The whole listing, repeated exactly, is what this task asks for.
*** Block opens ***
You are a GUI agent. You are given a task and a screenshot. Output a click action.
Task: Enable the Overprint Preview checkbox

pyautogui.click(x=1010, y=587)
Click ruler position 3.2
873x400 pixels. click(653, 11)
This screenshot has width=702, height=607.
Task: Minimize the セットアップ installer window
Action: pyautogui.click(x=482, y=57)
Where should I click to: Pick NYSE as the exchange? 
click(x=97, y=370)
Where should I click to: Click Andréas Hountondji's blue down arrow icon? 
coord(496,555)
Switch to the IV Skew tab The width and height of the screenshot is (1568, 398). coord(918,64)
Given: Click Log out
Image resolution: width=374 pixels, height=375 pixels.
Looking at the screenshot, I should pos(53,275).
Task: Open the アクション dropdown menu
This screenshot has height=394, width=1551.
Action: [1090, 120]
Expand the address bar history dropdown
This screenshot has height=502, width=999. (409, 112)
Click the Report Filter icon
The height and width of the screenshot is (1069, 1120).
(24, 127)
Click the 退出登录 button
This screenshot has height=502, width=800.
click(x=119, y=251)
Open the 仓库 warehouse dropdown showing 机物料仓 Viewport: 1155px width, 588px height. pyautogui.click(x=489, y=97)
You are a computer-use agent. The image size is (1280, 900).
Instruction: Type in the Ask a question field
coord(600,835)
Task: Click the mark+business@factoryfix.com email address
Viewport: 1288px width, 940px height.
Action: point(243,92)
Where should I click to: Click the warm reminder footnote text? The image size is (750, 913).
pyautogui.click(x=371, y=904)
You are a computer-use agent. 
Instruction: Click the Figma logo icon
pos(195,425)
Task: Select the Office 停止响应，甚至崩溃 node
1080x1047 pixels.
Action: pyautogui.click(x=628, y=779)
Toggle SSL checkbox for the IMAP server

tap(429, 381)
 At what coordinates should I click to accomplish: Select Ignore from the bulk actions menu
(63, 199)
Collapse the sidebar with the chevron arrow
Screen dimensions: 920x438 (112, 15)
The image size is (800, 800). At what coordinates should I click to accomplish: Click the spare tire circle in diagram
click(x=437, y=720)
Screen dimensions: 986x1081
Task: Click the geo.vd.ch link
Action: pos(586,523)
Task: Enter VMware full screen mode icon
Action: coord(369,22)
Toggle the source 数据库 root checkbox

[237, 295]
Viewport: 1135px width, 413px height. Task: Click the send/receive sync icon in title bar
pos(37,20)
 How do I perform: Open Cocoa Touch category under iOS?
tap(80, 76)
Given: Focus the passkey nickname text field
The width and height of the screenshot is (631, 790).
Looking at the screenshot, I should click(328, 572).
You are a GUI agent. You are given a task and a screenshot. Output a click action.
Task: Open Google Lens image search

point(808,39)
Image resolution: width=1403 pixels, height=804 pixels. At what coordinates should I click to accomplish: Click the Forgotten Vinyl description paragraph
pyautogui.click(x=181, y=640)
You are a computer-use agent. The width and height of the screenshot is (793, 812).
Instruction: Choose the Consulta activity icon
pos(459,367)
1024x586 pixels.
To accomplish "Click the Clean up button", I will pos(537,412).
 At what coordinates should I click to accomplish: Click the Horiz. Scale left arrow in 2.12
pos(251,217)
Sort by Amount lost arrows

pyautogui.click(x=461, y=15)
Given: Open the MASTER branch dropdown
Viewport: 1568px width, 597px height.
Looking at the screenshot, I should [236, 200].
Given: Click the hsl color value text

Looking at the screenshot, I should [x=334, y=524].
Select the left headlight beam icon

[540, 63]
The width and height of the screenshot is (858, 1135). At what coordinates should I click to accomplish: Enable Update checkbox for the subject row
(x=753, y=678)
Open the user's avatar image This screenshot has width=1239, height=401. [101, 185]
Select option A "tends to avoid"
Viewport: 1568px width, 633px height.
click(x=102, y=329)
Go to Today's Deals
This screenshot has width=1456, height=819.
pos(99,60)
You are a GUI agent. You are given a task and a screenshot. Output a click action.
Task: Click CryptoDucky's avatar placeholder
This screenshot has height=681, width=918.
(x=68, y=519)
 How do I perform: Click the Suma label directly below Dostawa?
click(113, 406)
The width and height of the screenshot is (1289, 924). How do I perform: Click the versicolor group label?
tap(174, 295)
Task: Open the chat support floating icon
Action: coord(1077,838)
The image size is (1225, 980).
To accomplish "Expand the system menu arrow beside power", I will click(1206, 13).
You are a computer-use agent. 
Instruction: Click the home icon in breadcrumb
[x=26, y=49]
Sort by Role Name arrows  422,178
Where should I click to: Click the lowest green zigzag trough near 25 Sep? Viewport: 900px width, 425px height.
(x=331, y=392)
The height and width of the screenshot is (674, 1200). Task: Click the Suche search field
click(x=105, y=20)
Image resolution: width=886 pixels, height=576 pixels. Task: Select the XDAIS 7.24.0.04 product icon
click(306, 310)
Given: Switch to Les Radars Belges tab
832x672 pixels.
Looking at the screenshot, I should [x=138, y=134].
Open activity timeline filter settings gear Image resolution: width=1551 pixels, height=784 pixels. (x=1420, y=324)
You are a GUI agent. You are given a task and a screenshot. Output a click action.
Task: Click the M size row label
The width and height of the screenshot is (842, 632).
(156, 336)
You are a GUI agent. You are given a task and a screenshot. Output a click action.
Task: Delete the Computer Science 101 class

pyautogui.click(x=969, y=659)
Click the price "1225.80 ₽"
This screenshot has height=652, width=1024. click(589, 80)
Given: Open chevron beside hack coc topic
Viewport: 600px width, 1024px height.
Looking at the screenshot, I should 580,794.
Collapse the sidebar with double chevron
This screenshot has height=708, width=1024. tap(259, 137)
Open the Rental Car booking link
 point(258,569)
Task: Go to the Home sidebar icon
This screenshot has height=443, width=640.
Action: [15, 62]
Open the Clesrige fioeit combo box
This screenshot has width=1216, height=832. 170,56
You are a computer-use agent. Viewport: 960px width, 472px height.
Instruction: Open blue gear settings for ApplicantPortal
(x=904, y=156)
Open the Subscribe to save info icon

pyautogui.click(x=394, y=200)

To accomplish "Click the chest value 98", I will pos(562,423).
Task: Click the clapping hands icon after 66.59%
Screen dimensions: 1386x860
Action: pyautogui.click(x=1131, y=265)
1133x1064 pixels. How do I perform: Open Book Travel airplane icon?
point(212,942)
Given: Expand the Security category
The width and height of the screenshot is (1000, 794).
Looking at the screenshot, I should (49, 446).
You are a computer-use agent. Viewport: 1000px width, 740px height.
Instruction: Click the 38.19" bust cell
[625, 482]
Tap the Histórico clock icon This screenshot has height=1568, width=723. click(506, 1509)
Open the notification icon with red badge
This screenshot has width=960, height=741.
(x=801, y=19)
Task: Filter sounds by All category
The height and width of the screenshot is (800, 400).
*** Block closes ***
Response box -
You are a GUI agent. You are given a task and a screenshot. Output a click action.
Task: Enable the Overprint Preview checkbox

pyautogui.click(x=1010, y=587)
Click ruler position 3.2
873x400 pixels. click(653, 11)
This screenshot has width=702, height=607.
Task: Minimize the セットアップ installer window
Action: pyautogui.click(x=482, y=57)
Where should I click to: Pick NYSE as the exchange? 
click(x=97, y=370)
Where should I click to: Click Andréas Hountondji's blue down arrow icon? 
coord(496,555)
Switch to the IV Skew tab The width and height of the screenshot is (1568, 398). coord(918,64)
Given: Click Log out
Image resolution: width=374 pixels, height=375 pixels.
Looking at the screenshot, I should pos(53,275).
Task: Open the アクション dropdown menu
This screenshot has height=394, width=1551.
Action: [1090, 120]
Expand the address bar history dropdown
This screenshot has height=502, width=999. (409, 112)
Click the Report Filter icon
The height and width of the screenshot is (1069, 1120).
(24, 127)
Click the 退出登录 button
This screenshot has height=502, width=800.
click(x=119, y=251)
Open the 仓库 warehouse dropdown showing 机物料仓 Viewport: 1155px width, 588px height. pyautogui.click(x=489, y=97)
You are a computer-use agent. The image size is (1280, 900).
Instruction: Type in the Ask a question field
coord(600,835)
Task: Click the mark+business@factoryfix.com email address
Viewport: 1288px width, 940px height.
Action: point(243,92)
Where should I click to: Click the warm reminder footnote text? The image size is (750, 913).
pyautogui.click(x=371, y=904)
You are a computer-use agent. 
Instruction: Click the Figma logo icon
pos(195,425)
Task: Select the Office 停止响应，甚至崩溃 node
1080x1047 pixels.
Action: pyautogui.click(x=628, y=779)
Toggle SSL checkbox for the IMAP server

tap(429, 381)
 At what coordinates should I click to accomplish: Select Ignore from the bulk actions menu
(63, 199)
Collapse the sidebar with the chevron arrow
Screen dimensions: 920x438 (112, 15)
The image size is (800, 800). At what coordinates should I click to accomplish: Click the spare tire circle in diagram
click(x=437, y=720)
Screen dimensions: 986x1081
Task: Click the geo.vd.ch link
Action: pos(586,523)
Task: Enter VMware full screen mode icon
Action: coord(369,22)
Toggle the source 数据库 root checkbox

[237, 295]
Viewport: 1135px width, 413px height. Task: Click the send/receive sync icon in title bar
pos(37,20)
 How do I perform: Open Cocoa Touch category under iOS?
tap(80, 76)
Given: Focus the passkey nickname text field
The width and height of the screenshot is (631, 790).
Looking at the screenshot, I should click(328, 572).
You are a GUI agent. You are given a task and a screenshot. Output a click action.
Task: Open Google Lens image search

point(808,39)
Image resolution: width=1403 pixels, height=804 pixels. At what coordinates should I click to accomplish: Click the Forgotten Vinyl description paragraph
pyautogui.click(x=181, y=640)
You are a computer-use agent. The width and height of the screenshot is (793, 812).
Instruction: Choose the Consulta activity icon
pos(459,367)
1024x586 pixels.
To accomplish "Click the Clean up button", I will pos(537,412).
 At what coordinates should I click to accomplish: Click the Horiz. Scale left arrow in 2.12
pos(251,217)
Sort by Amount lost arrows

pyautogui.click(x=461, y=15)
Given: Open the MASTER branch dropdown
Viewport: 1568px width, 597px height.
Looking at the screenshot, I should [236, 200].
Given: Click the hsl color value text

Looking at the screenshot, I should [x=334, y=524].
Select the left headlight beam icon

[540, 63]
The width and height of the screenshot is (858, 1135). At what coordinates should I click to accomplish: Enable Update checkbox for the subject row
(x=753, y=678)
Open the user's avatar image This screenshot has width=1239, height=401. [101, 185]
Select option A "tends to avoid"
Viewport: 1568px width, 633px height.
click(x=102, y=329)
Go to Today's Deals
This screenshot has width=1456, height=819.
pos(99,60)
You are a GUI agent. You are given a task and a screenshot. Output a click action.
Task: Click CryptoDucky's avatar placeholder
This screenshot has height=681, width=918.
(x=68, y=519)
 How do I perform: Click the Suma label directly below Dostawa?
click(113, 406)
The width and height of the screenshot is (1289, 924). How do I perform: Click the versicolor group label?
tap(174, 295)
Task: Open the chat support floating icon
Action: coord(1077,838)
The image size is (1225, 980).
To accomplish "Expand the system menu arrow beside power", I will click(1206, 13).
You are a computer-use agent. 
Instruction: Click the home icon in breadcrumb
[x=26, y=49]
Sort by Role Name arrows  422,178
Where should I click to: Click the lowest green zigzag trough near 25 Sep? Viewport: 900px width, 425px height.
(x=331, y=392)
The height and width of the screenshot is (674, 1200). Task: Click the Suche search field
click(x=105, y=20)
Image resolution: width=886 pixels, height=576 pixels. Task: Select the XDAIS 7.24.0.04 product icon
click(306, 310)
Given: Switch to Les Radars Belges tab
832x672 pixels.
Looking at the screenshot, I should [x=138, y=134].
Open activity timeline filter settings gear Image resolution: width=1551 pixels, height=784 pixels. (x=1420, y=324)
You are a GUI agent. You are given a task and a screenshot. Output a click action.
Task: Click the M size row label
The width and height of the screenshot is (842, 632).
(156, 336)
You are a GUI agent. You are given a task and a screenshot. Output a click action.
Task: Delete the Computer Science 101 class

pyautogui.click(x=969, y=659)
Click the price "1225.80 ₽"
This screenshot has height=652, width=1024. click(589, 80)
Given: Open chevron beside hack coc topic
Viewport: 600px width, 1024px height.
Looking at the screenshot, I should 580,794.
Collapse the sidebar with double chevron
This screenshot has height=708, width=1024. tap(259, 137)
Open the Rental Car booking link
 point(258,569)
Task: Go to the Home sidebar icon
This screenshot has height=443, width=640.
Action: [15, 62]
Open the Clesrige fioeit combo box
This screenshot has width=1216, height=832. 170,56
You are a computer-use agent. Viewport: 960px width, 472px height.
Instruction: Open blue gear settings for ApplicantPortal
(x=904, y=156)
Open the Subscribe to save info icon

pyautogui.click(x=394, y=200)

To accomplish "Click the chest value 98", I will pos(562,423).
Task: Click the clapping hands icon after 66.59%
Screen dimensions: 1386x860
Action: pyautogui.click(x=1131, y=265)
1133x1064 pixels. How do I perform: Open Book Travel airplane icon?
point(212,942)
Given: Expand the Security category
The width and height of the screenshot is (1000, 794).
Looking at the screenshot, I should (49, 446).
You are a computer-use agent. Viewport: 1000px width, 740px height.
Instruction: Click the 38.19" bust cell
[625, 482]
Tap the Histórico clock icon This screenshot has height=1568, width=723. click(506, 1509)
Open the notification icon with red badge
This screenshot has width=960, height=741.
(x=801, y=19)
Task: Filter sounds by All category
The height and width of the screenshot is (800, 400).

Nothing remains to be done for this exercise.